ピアノの世界に少年が入って来てからしばらく経つと、少女は自分が初めて見た頃より随分と大きく、美しくなっていました。

少女も少年も、もう小さくはありませんでしたが、ピアノにとっては少女と少年のままでした。

少女は『オンガクノセンセイ』というものになったらしいのです。

そして、少年は金の髪を黒くして『ケーサツカン』になったらしいのですが、この部屋から出られないピアノには、やはり意味が分かりませんでした。




やがて、少年と少女は『ケッコン』というものをしました。

ピアノには、なんのことなのか分かりませんでしたが、二人がもう少しでこの部屋からいなくなるということを二人の会話から聞きました。

少女は、ピアノにまた弾きに来るからねと言って、部屋を後にしました。

ピアノは哀しみました。

自分を弾いてくれる人は、少女以外にいません。

たまに部屋に少女と少年が現れ、自分を弾いてくれましたが、その間隔も徐々に開いていきました。

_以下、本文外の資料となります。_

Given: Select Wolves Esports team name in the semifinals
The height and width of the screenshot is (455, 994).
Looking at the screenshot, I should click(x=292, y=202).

ピアノは、もやもやとしたものが静かに、ですが確かに大きくなっていることを感じました。




ある日、部屋に少年だけが入ってきました。

ピアノは少女が来ないことに少しがっかりしましたが、それよりも少年の様子が気になりました。

少年は涙を流しながらベッドに腰掛けているのです。

ピアノは、少年が悲しい気持ちになっていることを知りました。

何故泣いているのだろう。ピアノがしばらく様子を見ていると、少年はこちらへと歩み寄ってきました。

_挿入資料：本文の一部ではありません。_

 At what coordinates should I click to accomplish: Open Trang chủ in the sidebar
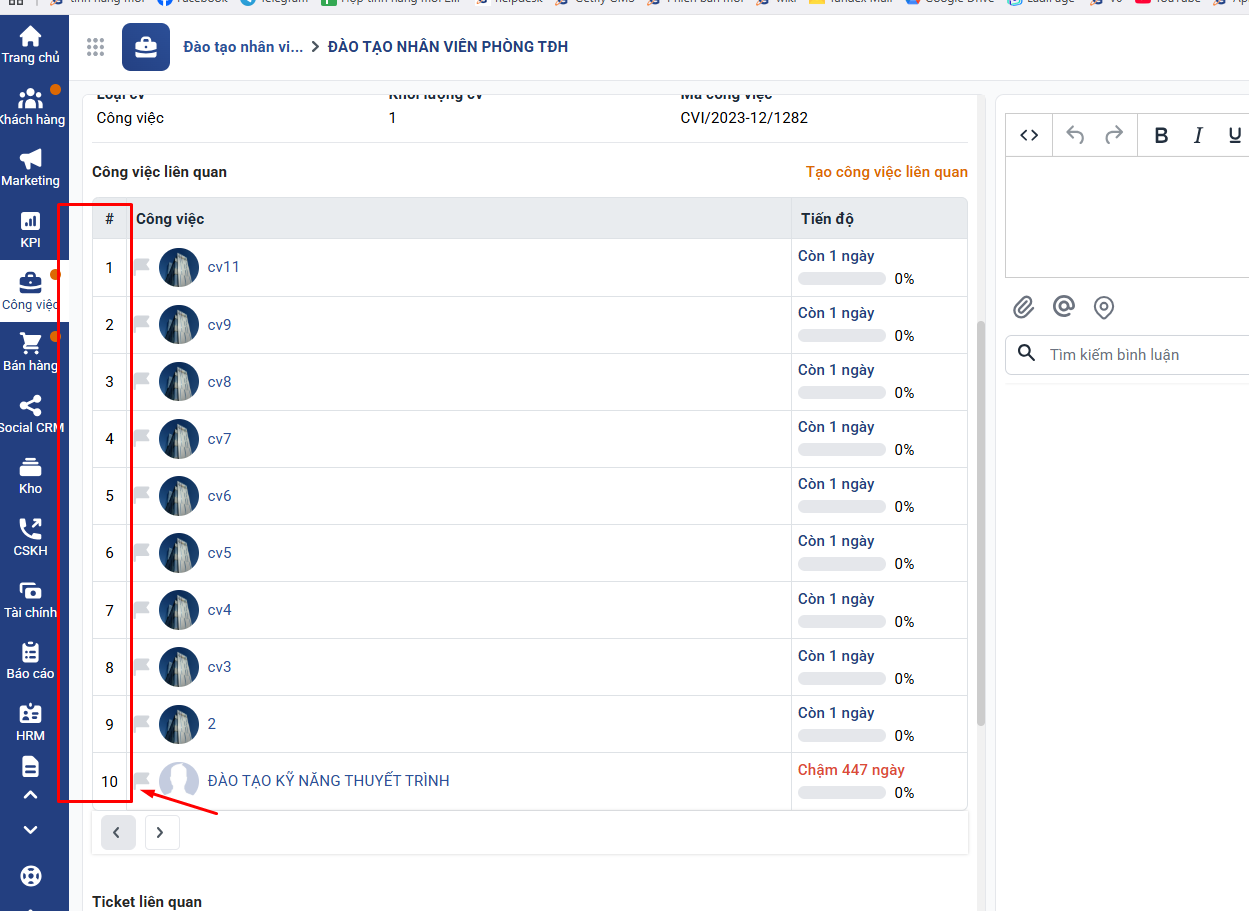[x=30, y=45]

ピアノは軽く少年に触られると、その手が震えていることに気付きました。

少年は涙を拭こうともせずに、ピアノの前の椅子に腰を落としました。

ピアノはなんだか嫌な気分になりました。少年の言葉を聞いてはいけないような気がしたのです。

しかし、ピアノは少年の言葉を聞いてしまいました。



ごめんな、と。



もう彼女はこの部屋に来ることは無い、と。



少年は椅子から立ち上がると、部屋を出ていこうとしました。

ピアノは何を言われたのか最初は分かりませんでした。

少年が部屋から出ていって暫く経ってから、ようやくその意味を理解しました。



なぜ。



なぜ来てくれないのか。



もやもやはさらに大きく強くなっていき、ついに破裂しました。